Então, oi, minha querida esposa de fachada! Espero que esteja aproveitando bem a minha herança. Brincadeiras a parte, se você está lendo essa carta é porque Anna Elis também já deve ter recebido a dela e toda a merda foi jogada no ventilador nesse momento. Pedi a meu amigo e advogado que te desse essa carta em particular, queria que você primeiramente dessa amparo a Elis, pois o caso dela é bem mais grave.
Minha história com a mãe de Elis foi um completo desastre do meio ao fim, mas mesmo assim eu a amei como jamais amei ninguém. Anna Elis sempre foi uma luz por essa casa, mesmo em silêncio e saindo pouco de seu ateliê, eu sempre a vi como uma áurea que não pertencia ao meu mundo. Ela pode não ter meu sangue e eu sei que falhei inúmeras vezes com ela, mas não quero que ela sofra mais.
A partir da minha morte, você, Anna Kariênina, controla toda a minha máfia e assim que cumprir nosso acordo matando Ralph, se livre de todo esses crimes e suma com Anna Elis.
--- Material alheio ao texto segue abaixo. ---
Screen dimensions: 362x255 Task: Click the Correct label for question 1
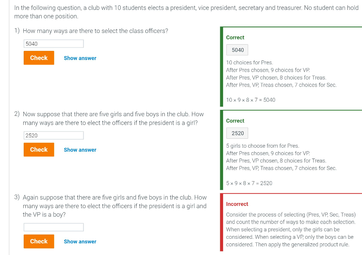(x=235, y=37)
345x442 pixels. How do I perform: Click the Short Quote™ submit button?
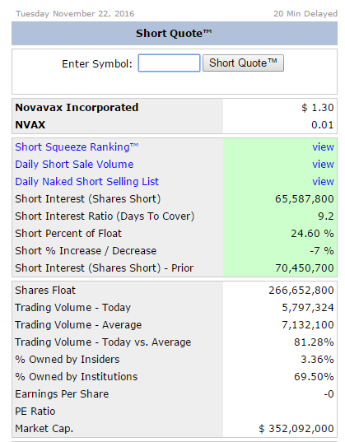243,63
Chega de máfia, tráficos e crimes, isso só trouxe merda e dor para a família Ralph.
Sei que nosso casamento foi uma fachada por acordo, mas eu conheci alguém doce e puro como alguém que jamais ia conhecer a essa altura da vida, e por ironia do destino essa mulher é a maior assassina profissional dos mafiosos. Você pode matar mas seu coração ainda é puro, Anna Kariênina, o sangue que corre por suas mãos ainda não chegou a seu coração, e sei que jamais derramará nenhum após cumprir seu projeto de vida, deixo metade de minha herança e máfia para prevenir isso.
Nada é por acaso, Anna Kariênina, e eu soube que você era é a pessoa certa quando vi o porquê tão nobre de sua vingança, o amor por seu pai. Então depois que você passou a gostar e cuidar de Anna Elis, percebi que você era a pessoa certa para eu deixar a única coisa preciosa que tenho na vida. Vi como você cuidou de mim em meus dias difíceis do câncer, vejo bondade e compaixão em seu coração dolorido mesmo depois de ter passado por tanta coisa vida.
Você é a mulher perfeita para esta ao lado de outra mulher especial como minha filha. Desejo que vivam os melhores dias e que tenham forças para enfrentar as forças, o mundo é cruel também fora da máfia, as pessoas podem ser cruéis ao não entenderem as diversas formas de amor que o universo nos proporciona.
Seja forte, Anna Kariênina, pois sei que você consegue. A você entrego a jóia mais preciosa que guardei a vida toda, cuide de Anna Elis.
Com muito carinho, Paul Ralph seu marido de mentirinha."

Minhas lágrimas molharam a carta e coloquei a mão em minha boca tentando reprimir um soluço.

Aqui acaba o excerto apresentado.